Bice Wilson: enthusiastic about leverage the enthusiasm concept. All the people in the room represent communities that are inventing this new cultural process. Google is helping drive the process. Are you planning to make this useful in that way (as a model)?

Google is looking for specific ways to keep the applicant communities talking to each other. Is it an email list? A forum? A wiki? Definitely looking to Open Source, create white papers and best practices from what they do so that others can benefit.

David Olsen from Portland: what type of testbed environment? Also thanks for what Google has done to raise consciousness of cities about significance of broadband.

Urban vs rural: not sure whether it will be 1, 2, 3, 4 communities. Might be in different communities, or neighborhoods or subsets of a community. Will probably be looking for more than one community, with differences. Probably a mix.

David Weinberger wonders how raw the data Google outputs about the project will be, and how immediate. Google hopes to satisfy with the amount of data, and immediacy. Google will be responsive to feedback, so people can let them know whether they’re providing enough info.

Marc Canter brings up political issues around municipalities providing pipes. Have they heard from AT&T and Comcast, etc.?

Google is definitely inviting the other providers to use their pipes. There’s plenty of room in the broadband space, and no one company has a monopoly on innovation. Discussions are ongoing about partnerships.

How open is open? What rules will there be?

Google will advocate policies around net neutrality, e.g. no content discrimination.

Garrett Conrad asks about leveraging Google’s apps vs apps the community might come up with?

The community aspect will be key, crucial. It would be wrong for Google to tell the community what they need… will be listening, but will also be prepared to offer guidance and applications.

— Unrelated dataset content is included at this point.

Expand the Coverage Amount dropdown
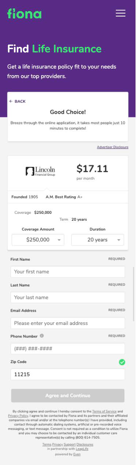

Leslie Nulty asks what is the business structure concept that lies behind this? It’s not completely clear. Appears that Google intends to build, own, and operate these networks – become a monopoly provider. What are the checks and balances? Will Google become an unregulated monopoly?

Some will be the published, openness principles Google will be expect to be held to. Not a monopoly. Will offer reselling opportunities.

Canter: if you’re open, it’s not a monopoly.

The openness is of the service offering on top of our pipe. We’re not trying to force people into using Google apps.

Google does plan to build, own, and operate these networks in trial communities.

Nulty: price is the question for any community that might want to partner with Google.

Services will be competitively priced. Will negotiate with the municipalities on a contract that both think is fair. Google will be as transparent as they can be, and if there’s somethng they’re missing, let them know.

State regulations preventing broadband a barrier? Google wants to learn more about regulations and policies. Ask communities to explain regulatory barriers for their specific communities as part of RFI response.

Chris: Communities United for Broadband on Facebook.

Nancy Guerrera (sp?). Wants to know what it’s like working with local communities. Refers to previous project in San Francisco to set up muni wifi. Ended up building in Mountain View after discussions with SF didn’t work out. Google learned from this, though each community is different.

Will Google’s transparency extend to documenting issues/discussions with policy organizations?

Yes, if the press doesn’t document for us, we’ll do our best to document legal and regulatory barriers we encounter.